Mono vs. Stereo

I've been wondering for some time what the sound difference and listening experience is between Mono and Stereo.  Let me acknowledge first off that I have not done an A-B comparison since I do not have both Mono and Stereo of the same release.  At least I don't think I do.  Would appreciate a couple of thoughts on the difference.  If someone has a good link to a source write-up, that would be appreciated as well.  

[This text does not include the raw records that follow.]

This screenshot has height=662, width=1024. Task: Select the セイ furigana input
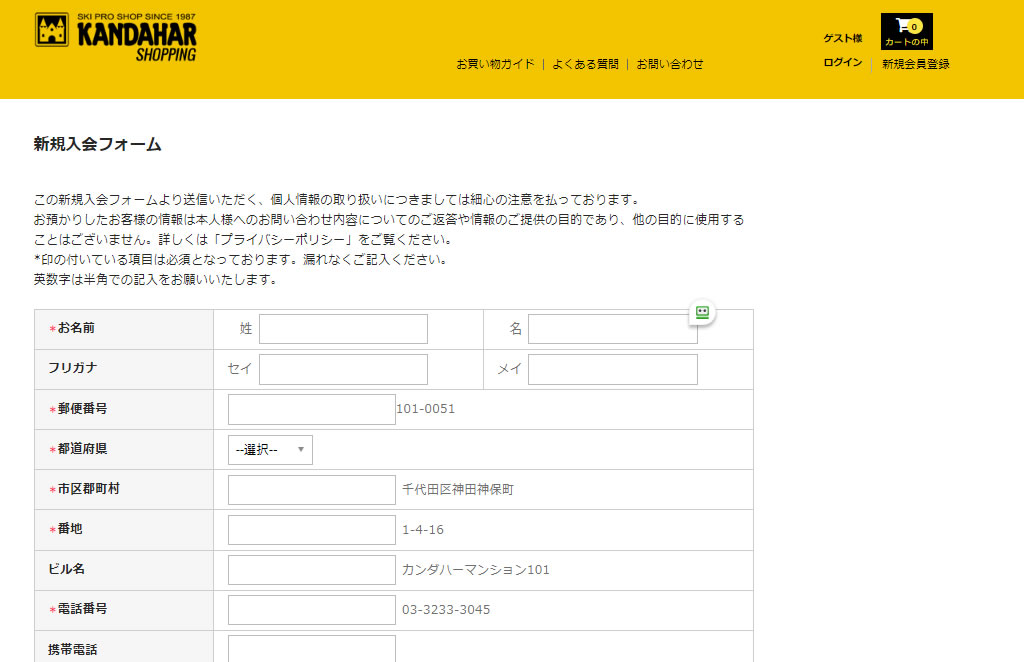click(343, 369)
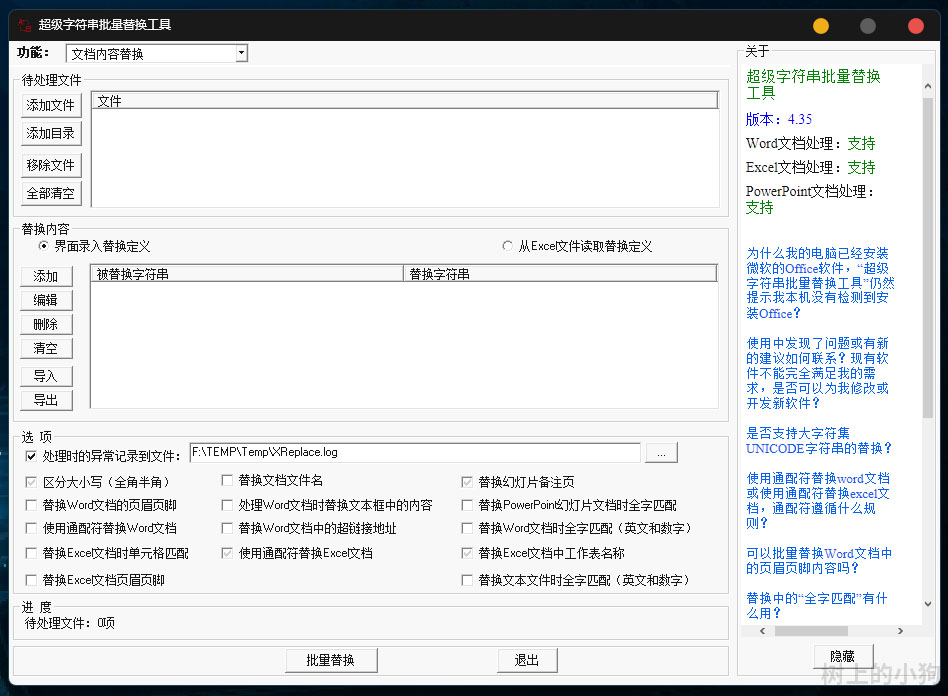Enable 替换文档文件名 checkbox
This screenshot has height=696, width=948.
coord(228,481)
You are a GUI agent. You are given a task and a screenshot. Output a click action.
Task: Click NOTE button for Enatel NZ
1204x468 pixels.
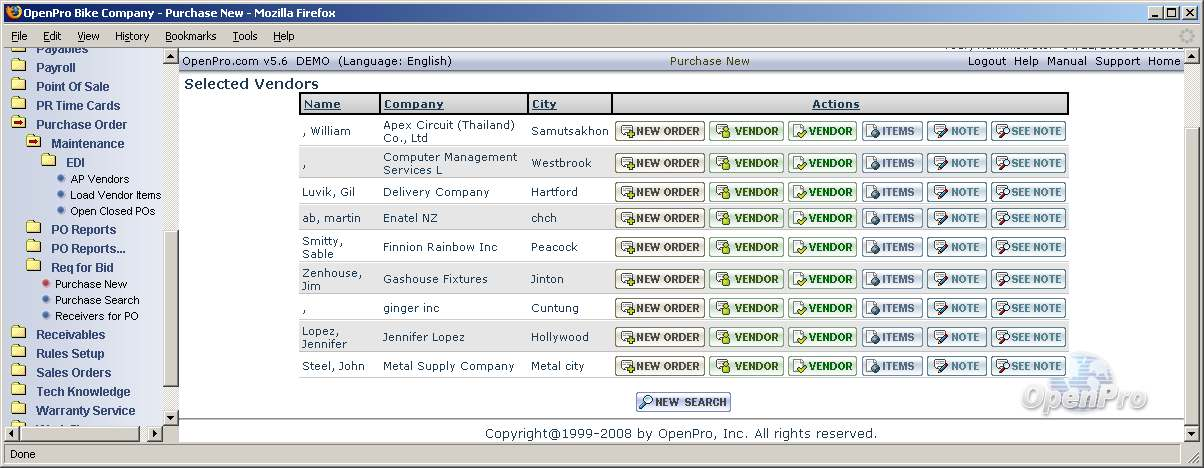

I've heard folks say the mono versions are better, but again, never did the A-B comparison.  

Thanks in advance.
Expanding on this, what about repressings that are done in Mono? For Example, just picked up the Stones' Let It Bleed box.  It has 180gr pressing of the Mono and Stereo versions.  (Haven't played it yet.) I assume that my existing stereo cartridge would work fine on this mono repressing?  Does that make sense?  I've never read that mono repressings have the same groove metrics of an original mono pressing.  
Depends on the record if this is the case you need 2 tonearms one with a great mono cartridge and the other with a great stereo cartridge.
Kind of defeats the purpose of having an exotic system(?)....if you want the soundstage to mimic the effect of listening to a 1960s AM radio station.  Don't 'ya think? ;(

I, personally, never minded the spatiality of wide stereo; because I hear it as a way of being able to focus on somebody's individual PLAYING when stereo tracks were mixed as lop-sidedly as a lot of stuff in the '60s was (usually: with bass, drums, and rhythm on the left, vocals and lead guitar on the right).  The "neck chills factor", to me anyway, is: when the separation is so extreme to the point of being isolated that it's like a karaoke effect, I just imagine it's like a "you are there"/time travel-trip back to being in the actual recording session booth with whatever legend made this music at THAT moment.

I never got that sense from a mono recording at all.  They sound too "dry" and with everything coming at you at once; like it's just the commodified production rather than revealing insight into the musicianship itself.